### Task to complete
If a record holds a picture, leave the picture out and repeat everything else exactly.

### Input for this task
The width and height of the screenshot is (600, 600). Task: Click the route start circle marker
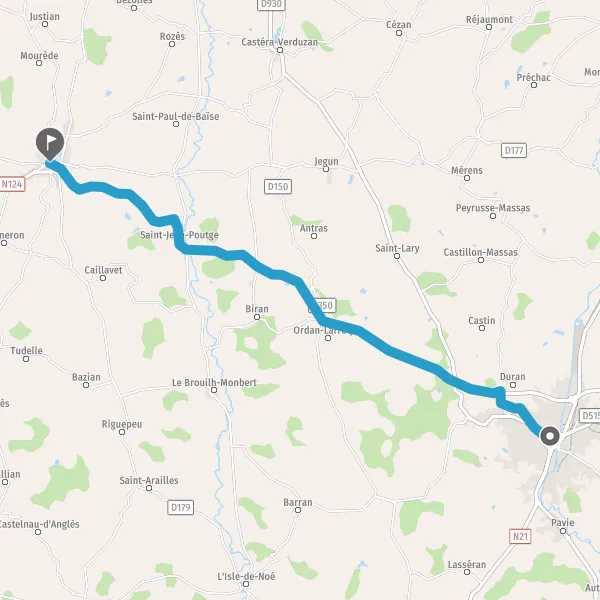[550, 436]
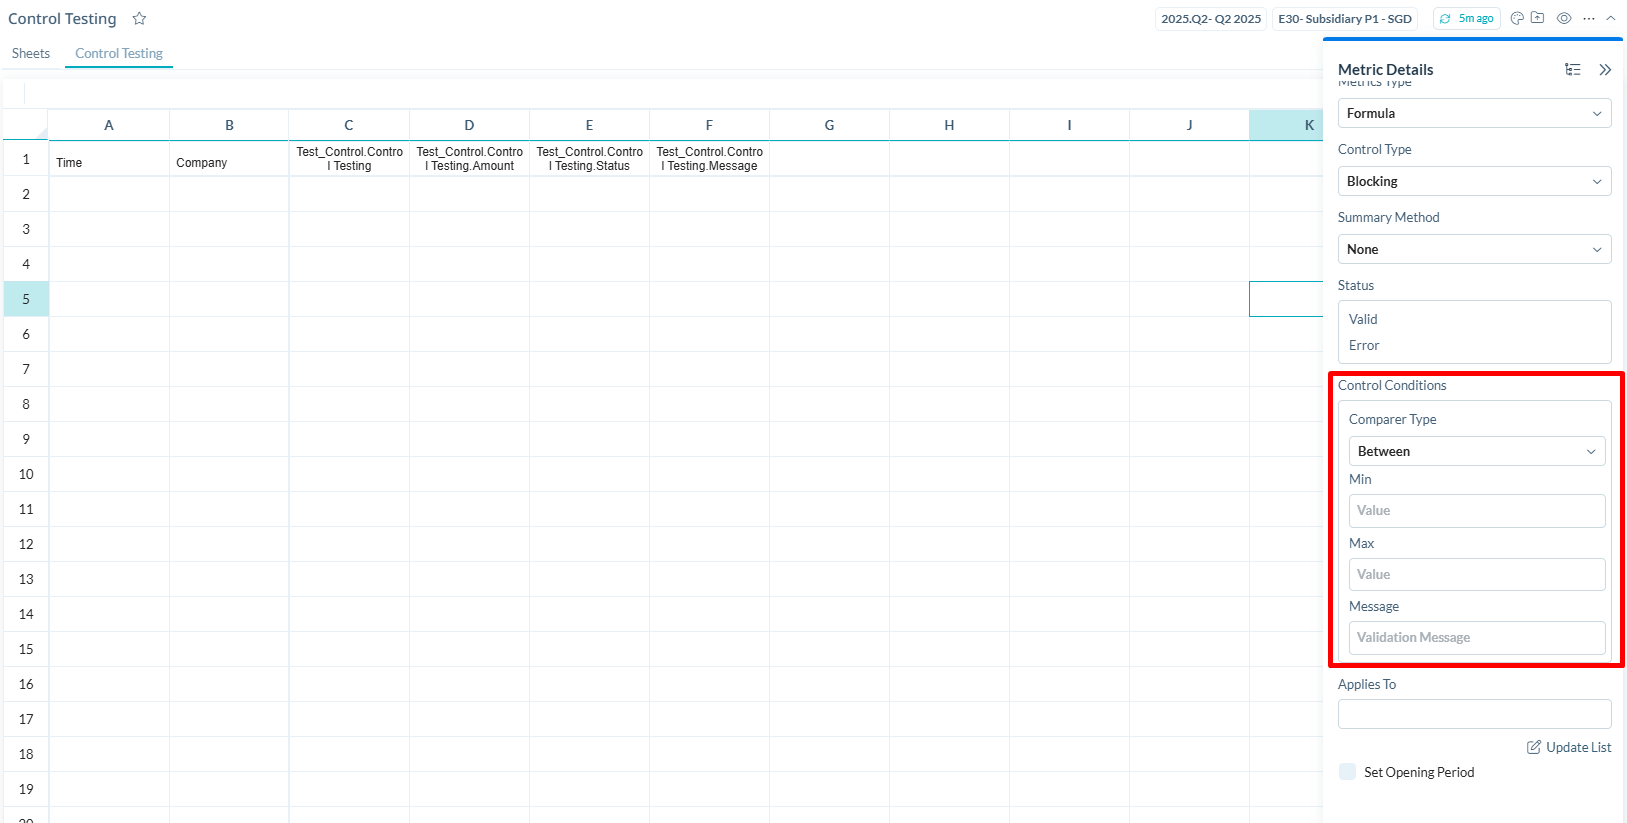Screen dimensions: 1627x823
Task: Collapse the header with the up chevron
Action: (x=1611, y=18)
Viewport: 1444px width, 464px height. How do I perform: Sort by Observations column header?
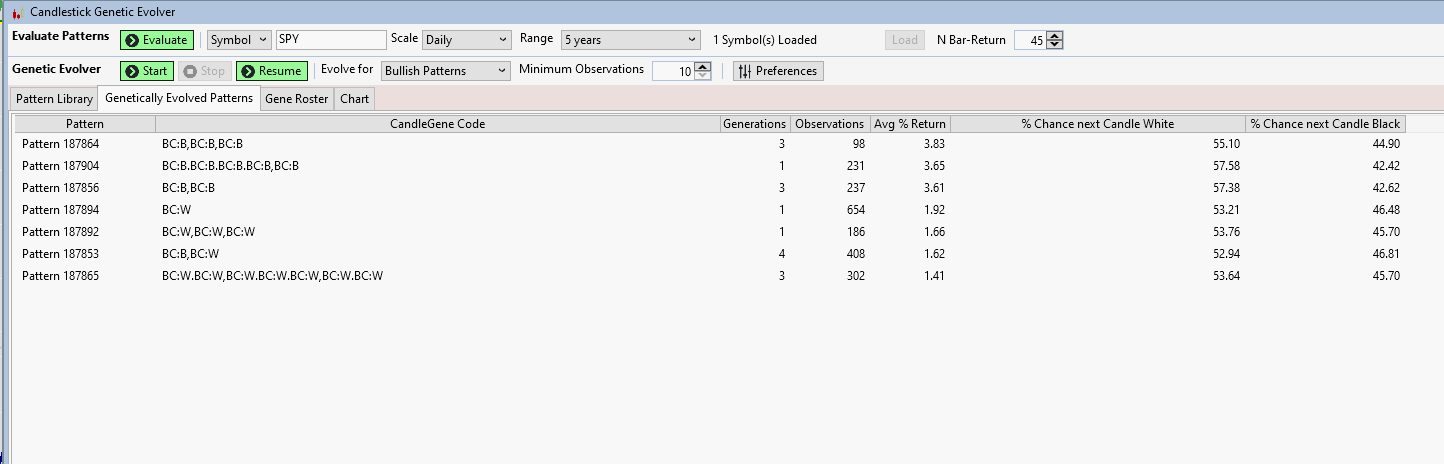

### Result
The width and height of the screenshot is (600, 600). Task: Click the route start circle marker
[550, 436]
Screen dimensions: 1627x823
Task: Collapse the header with the up chevron
Action: (x=1611, y=18)
Viewport: 1444px width, 464px height. How do I perform: Sort by Observations column header?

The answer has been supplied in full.